* _本文_
'''

Fax も要らなくなる?! > Little Printer

1). 昨年暮れ近くなって、自宅で使っていたプリンタ ( 7 年選手 ) のインクが突然まったく出なくなり、あれこれ手を尽くしても復旧不能に。あわててなるべく安価で、無線 LAN が使えるものを、と某通販サイトで探したら、運よく EPSON のカラリオシリーズにそんな一台 ( PX-434A ) を見つけまして即購入 ( ああ、ただでさえ入り用のときにかぎって … ) 。無線設定ですこし手間どったけれども、いまはぶじ働いてくれています。いまでは当たり前の複合機仕様なので、これ一台で「A4 スキャン・コピー・印刷」ができるとはまったくおどろくほかなし。さらにいわゆる「スマートフォンプリント」もできる! とはいえじっさいいろいろいじくったら、専用アプリ経由でできることはたんに「スマホ内の画像データ、閲覧中の Web ページ、スキャン画像のスマホ転送」くらいで、ためしに Desire から Web ページ印刷をやってみたら、細かい印刷設定とかはできず、ページが途中で切れた状態で印刷された。orz でもスキャン機能なんかは秀逸で、指先でちょいちょいやるだけでお手軽にスキャン画像が転送されたりする。… まだお古のスキャナ ( ポジ / ネガフィルム読取りアダプター付き、こちらは 10 年選手 ) も使えるけれども、一台三役、しかもワイヤレスネットワークプリンタで1 万円ちょっとで買えるというのは、やはり「十年一昔」の感あり。

 ところで … ちょうどそんなとき、こういう記事も見かけました。以前、「スマホ連動腕時計 ( ? ) 」みたいなものがおしゃれなイタリアのメーカーから発売されたという記事も見たんですが、実用面でいったら断然、こっちのほうが完成度が高いと思うし、もし日本国内仕様が出たらけっこう ( ? ) 食指をそそられそうです。最近、ニュースサイトではスマホ仕様のページが主流になり、うっかりそんな「スマホ画面専用 Web ページ」をワイヤレスプリンタで印刷しようものなら、どうしようもないほどバカでかい活字で印刷されたりする ( さっそくやらかしている人 ) 。でもこれだったらそんな心配もなし。ただしこれは製造元と提携したクラウドサービス専用みたいだから、じっさいの使い勝手はどんなものかはよくわからない。今年から順次、売りだすみたいです。ちなみに印刷は感熱方式なので、レシートみたいな細長い感熱紙に印刷する仕掛け。これだったら置き場所もとらないし、かわいいデザインは日本でもおおいに受けそうだし、かなり応用のきく使い方もできるかもしれない。また、相手側にもこのデバイスがあれば、そのままファックスみたいに転送もできる、というから、これが普及しはじめたらことによったら従来の電話回線利用のファックスも不要になる … かもしれない (Windows XP には「FAX コンソール」というのがあったけれども、あいにく使ったことなし。現行 OS の Windows 7 にはもうそんな機能はないかもしれないが … ) 。

'''

* _課題の要件_
上の本文から、「ところで … ちょうどそんなとき、こういう記事も見かけました。以前、「スマホ連動腕時計」を含む語句で始まり「にはもうそんな機能はないかもしれないが … ) 。」で終わる部分を、一字も変えずに抜き出してください。

* _データ部分_
'''

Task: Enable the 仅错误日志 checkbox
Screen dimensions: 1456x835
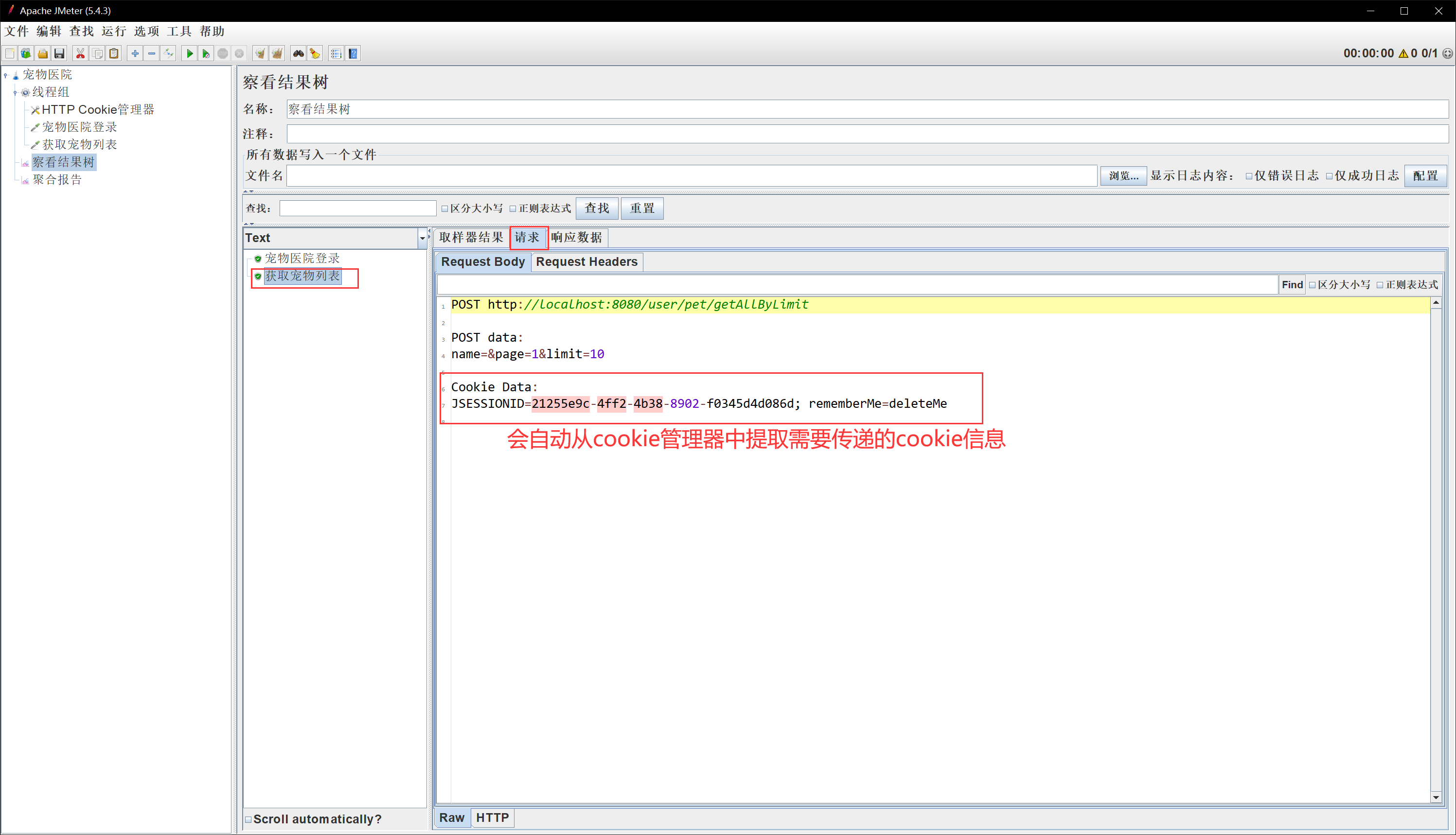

'''

* _演習の解答_
ところで … ちょうどそんなとき、こういう記事も見かけました。以前、「スマホ連動腕時計 ( ? ) 」みたいなものがおしゃれなイタリアのメーカーから発売されたという記事も見たんですが、実用面でいったら断然、こっちのほうが完成度が高いと思うし、もし日本国内仕様が出たらけっこう ( ? ) 食指をそそられそうです。最近、ニュースサイトではスマホ仕様のページが主流になり、うっかりそんな「スマホ画面専用 Web ページ」をワイヤレスプリンタで印刷しようものなら、どうしようもないほどバカでかい活字で印刷されたりする ( さっそくやらかしている人 ) 。でもこれだったらそんな心配もなし。ただしこれは製造元と提携したクラウドサービス専用みたいだから、じっさいの使い勝手はどんなものかはよくわからない。今年から順次、売りだすみたいです。ちなみに印刷は感熱方式なので、レシートみたいな細長い感熱紙に印刷する仕掛け。これだったら置き場所もとらないし、かわいいデザインは日本でもおおいに受けそうだし、かなり応用のきく使い方もできるかもしれない。また、相手側にもこのデバイスがあれば、そのままファックスみたいに転送もできる、というから、これが普及しはじめたらことによったら従来の電話回線利用のファックスも不要になる … かもしれない (Windows XP には「FAX コンソール」というのがあったけれども、あいにく使ったことなし。現行 OS の Windows 7 にはもうそんな機能はないかもしれないが … ) 。